이에 본 발명은 우루소데옥시콜린산(ursodeoxycholic acid:UDCA) 또는 그의 염을 유효성분으로 포함하는 위암의 예방 또는 치료용 조성물을 제공할 수 있다.

본 발명에서 상기 위암의 예방 또는 치료용 조성물은 약학적으로 유효한 양의 우루소데옥시콜린산 화합물을 단독으로 포함하거나 하나 이상의 약학적으로 허용되는 담체, 부형제 또는 희석제를 포함할 수 있다. 상기에서 약학적으로 유효한 양이란 위암 증상을 예방, 개선 및 치료하기에 충분한 양을 말한다.

본 발명에 따른 우루소데옥시콜린산의 약학적으로 유효한 양은 0.5 ~ 100 mg/day/체중kg, 바람직하게는 0.5 ~ 5 mg/day/체중kg이다. 그러나 상기 약학적으로 유효한 양은 위암 증상의 정도, 환자의 연령, 체중, 건강상태, 성별, 투여 경로 및 치료기간 등에 따라 적절히 변화될 수 있다.

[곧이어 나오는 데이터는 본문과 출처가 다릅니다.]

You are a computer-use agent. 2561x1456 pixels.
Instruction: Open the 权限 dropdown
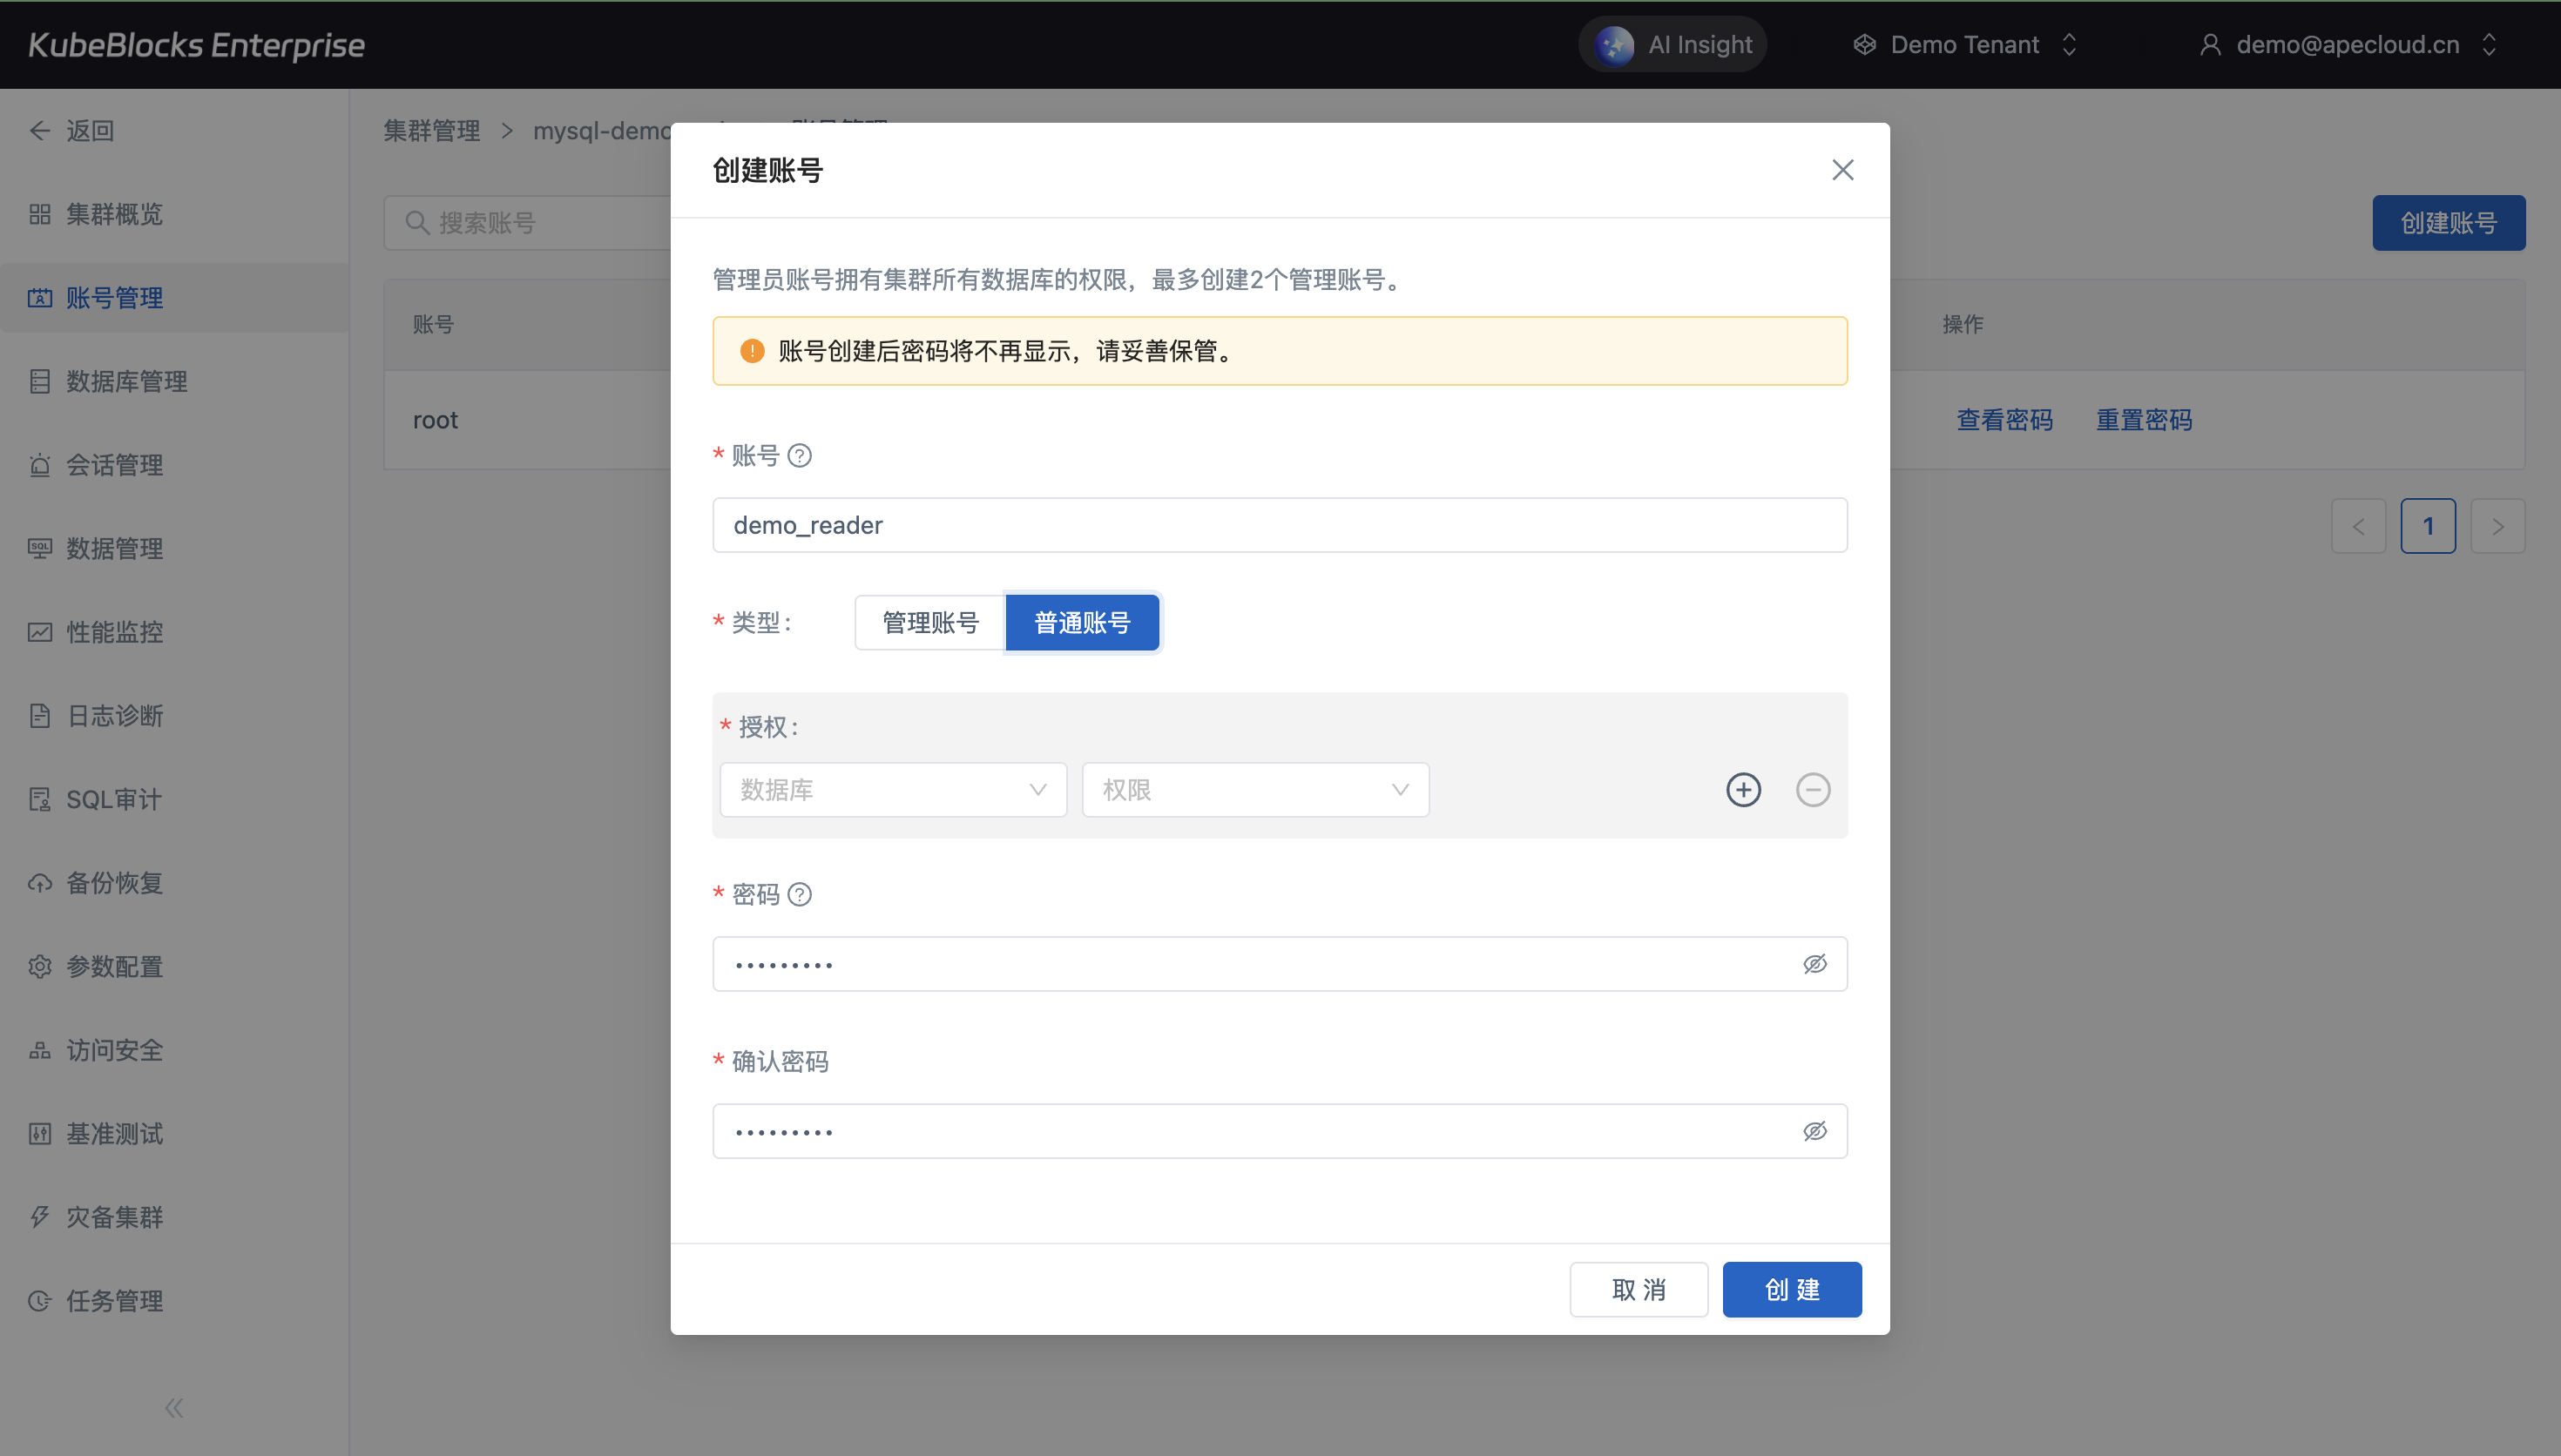tap(1254, 790)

또한, 상기에서 약학적으로 허용되는이란 생리학적으로 허용되고 인간에게 투여될 때, 통상적으로 위장 장애, 현기증과 같은 알레르기 반응 또는 이와 유사한 반응을 일으키지 않는 조성물을 말한다. 상기 담체, 부형제 및 희석제의 예로는, 락토즈, 덱스트로즈, 수크로즈, 솔비톨, 만니톨, 자일리톨, 에리스리톨, 말티톨, 전분, 아카시아 고무, 알지네이트, 젤라틴, 칼슘 포스페이트, 칼슘 실리케이트, 셀룰로즈, 메틸 셀룰로즈, 폴리비닐피롤리돈, 물, 메틸하이드록시벤조에이트, 프로필하이드록시벤조에이트, 탈크, 마그네슘 스테아레이트 및 광물유를 들 수 있다. 또한, 충진제, 항응집제, 윤활제, 습윤제, 향료, 유화제 및 방부제 등을 추가로 포함할 수 있다.

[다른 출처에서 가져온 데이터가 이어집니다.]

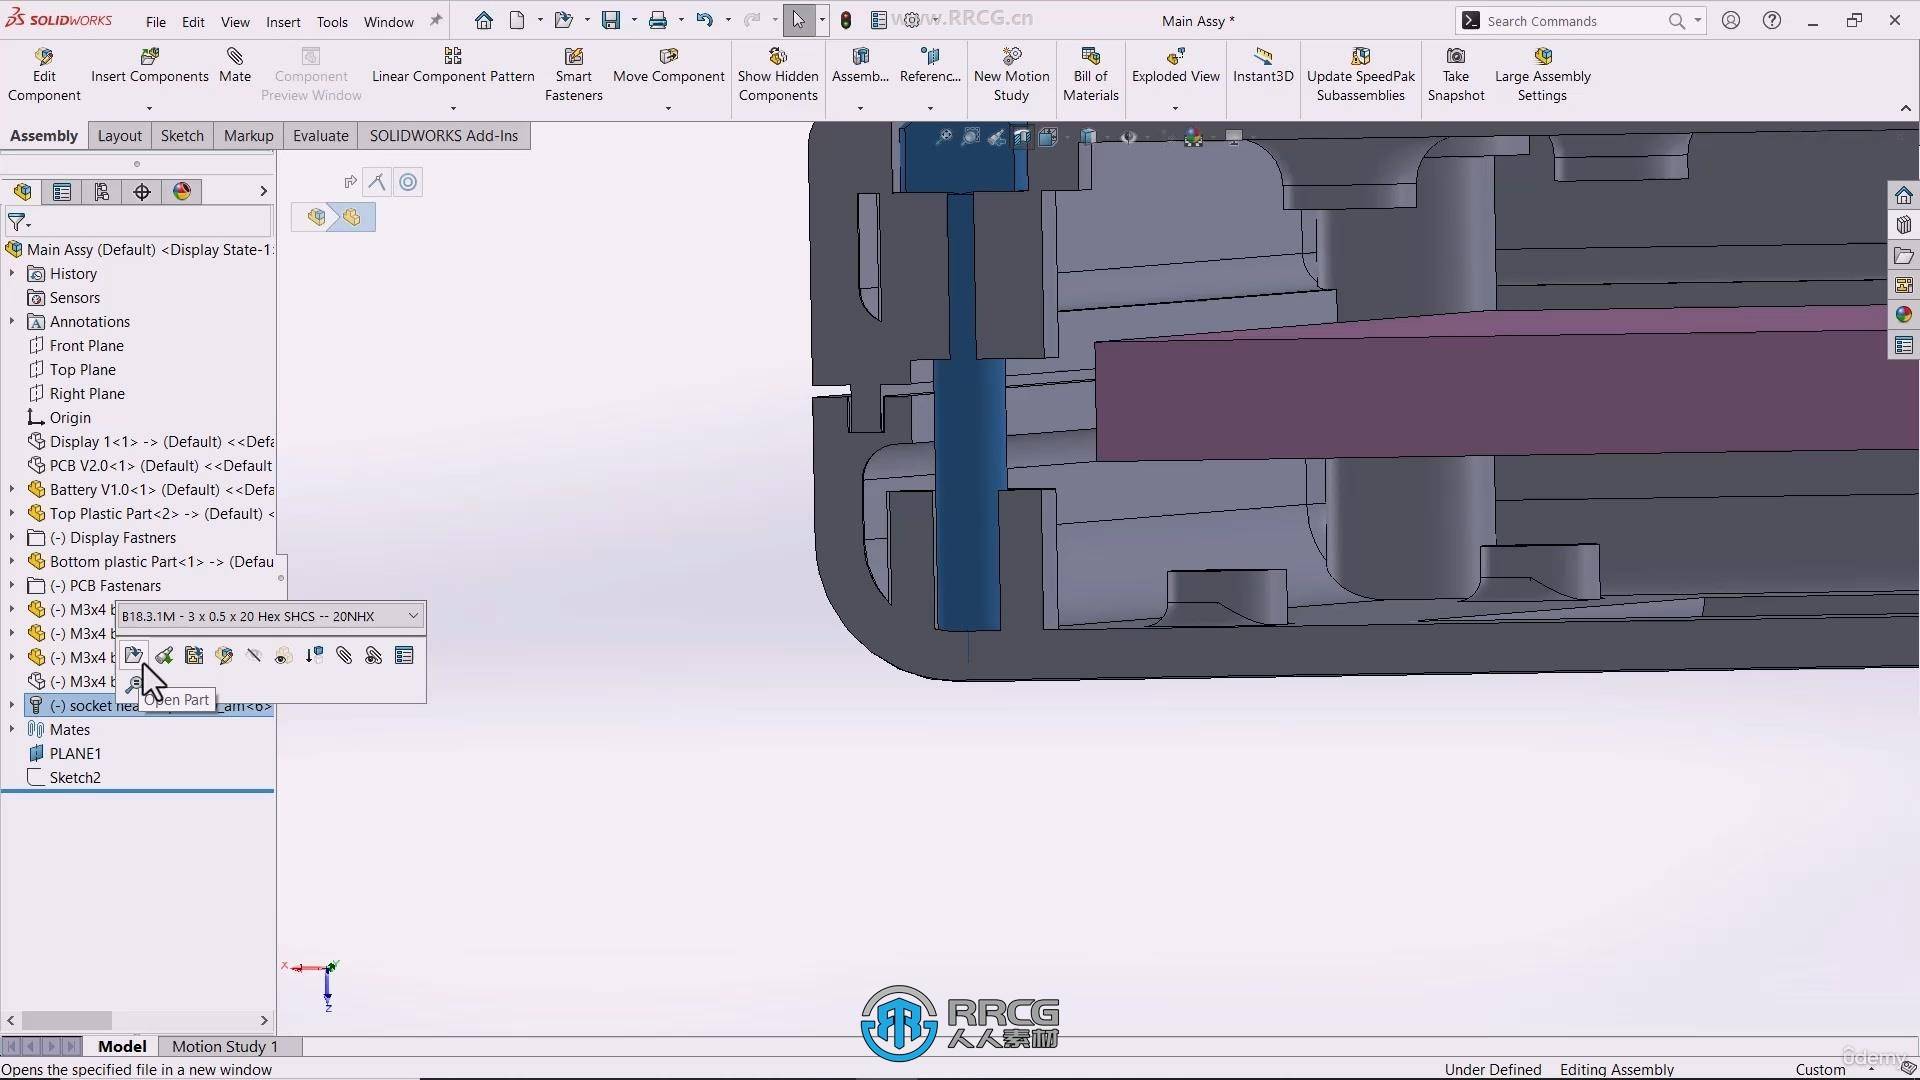Click Change Transparency icon in context toolbar
Viewport: 1920px width, 1080px height.
(314, 655)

또한, 본 발명의 조성물은 포유동물에 투여된 후 활성 성분의 신속, 지속 또는 지연된 방출을 제공할 수 있도록 당업계에 공지된 방법을 사용하여 제형화될 수 있다. 제형은 분말, 과립, 정제, 에멀젼, 시럽, 에어로졸, 연질 또는 경질 젤라틴 캅셀, 멸균 주사용액, 멸균 분말의 형태일 수 있다.

본 발명에 따른 위암 증상의 예방 또는 치료용 조성물은 경구, 경피, 피하, 정맥 또는 근육을 포함한 여러 경로를 통해 투여될 수 있으며, 활성 성분의 투여량은 투여 경로, 환자의 연령, 성별, 체중 및 환자의 중증도 등의 여러 인자에 따라 적절히 선택될 수 있다. 또한, 본 발명의 위암 예방 또는 치료용 조성물은 위암 증상을 예방, 개선 또는 치료하는 효과를 가지는 공지의 화합물과 병행하여 투여할 수 있다.

그러므로 본 발명은 우루소데옥시콜린산을 약학적으로 허용 가능한 담체와 함께 인간을 제외한 이를 필요로 하는 개체에 투여하는 단계를 포함하는 위암을 예방 또는 치료하는 방법을 제공할 수 있으며, 상기 담체로는 희석제, 활택제, 결합제, 붕해제, 감미제, 안정제 및 방부제로 이루어진 군 중에서 선택되는 하나 이상을 사용할 수 있다.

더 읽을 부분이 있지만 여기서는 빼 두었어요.